I aimed a kick at his groin. I checked it, but the mere thought of it was enough to make him double up, hands at crotch. It was no great trick to grab his head and rap it a couple of times against the wall. Not too hard, because I wanted my message delivered to Yaakov. Not too soft, either, because I wasn’t that crazy about my little bearded friend. If he had a headache when he woke up, that was fine with me.

I slipped out of the mouth of the alleyway. I didn’t just walk out, the way I would have done earlier. I found my way to the end of the alley and stuck my head out very carefully and looked to the left and to the right, and then I scurried out and disappeared into the shadows on the other side of the street.

If all of these fools didn’t know any better than to waste time killing me, at least I could be on my guard. There was no point in making their work easy for them.

A man named Arthur Hook had described him as a great hulking wog with white hair to his shoulders. A man named Tarsheen of the Sausage Pot added that he had a furious appetite and a belly that would press through his robes if it could. They were both right. Amanullah the son of Ba’aloth the son of Pezran the son of D’hon was all this and more.

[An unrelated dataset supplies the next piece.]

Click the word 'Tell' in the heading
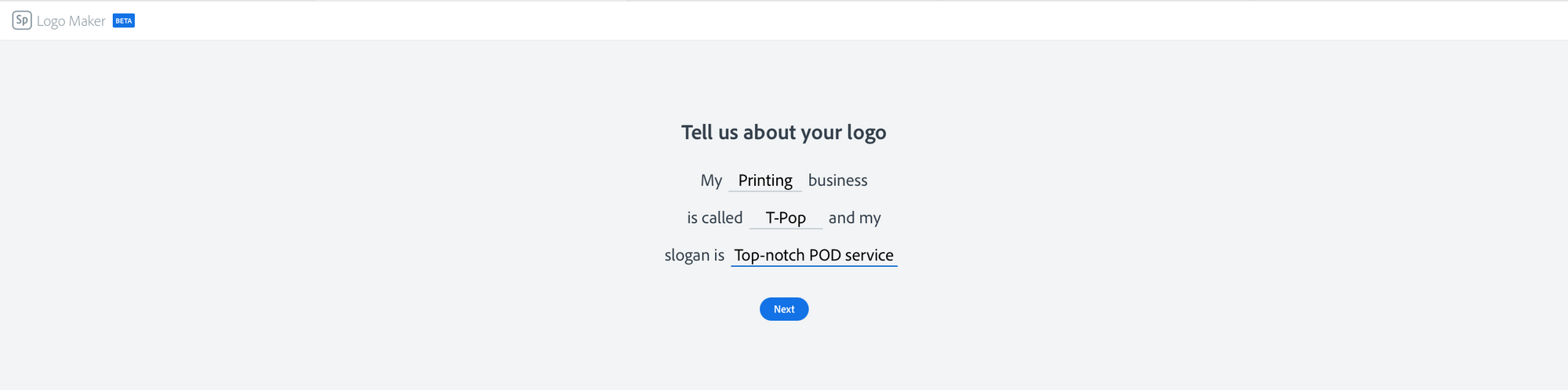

He sort of hung. His hair hung straight to his shoulders, white as a Southern jury and limp as a eunuch. His body was appallingly fat all over, and the fat drooped. Someone must have slammed the door while his head was in the oven, because his face had fallen all over the place. His eyes were huge and very blue, contrasting nicely with his brown teeth. His ears were positively gigantic, with huge lobes, and if he could have contrived to flap them he could have flown away like Dumbo the Flying Elephant, whom he probably outweighed. While I introduced myself he engulfed a salad, a large wedge of cheese, two liters of beer and a chunk of bread the size of a small loaf. He didn’t even seem to be eating. He seemed to inhale his food, to breathe it into his belly.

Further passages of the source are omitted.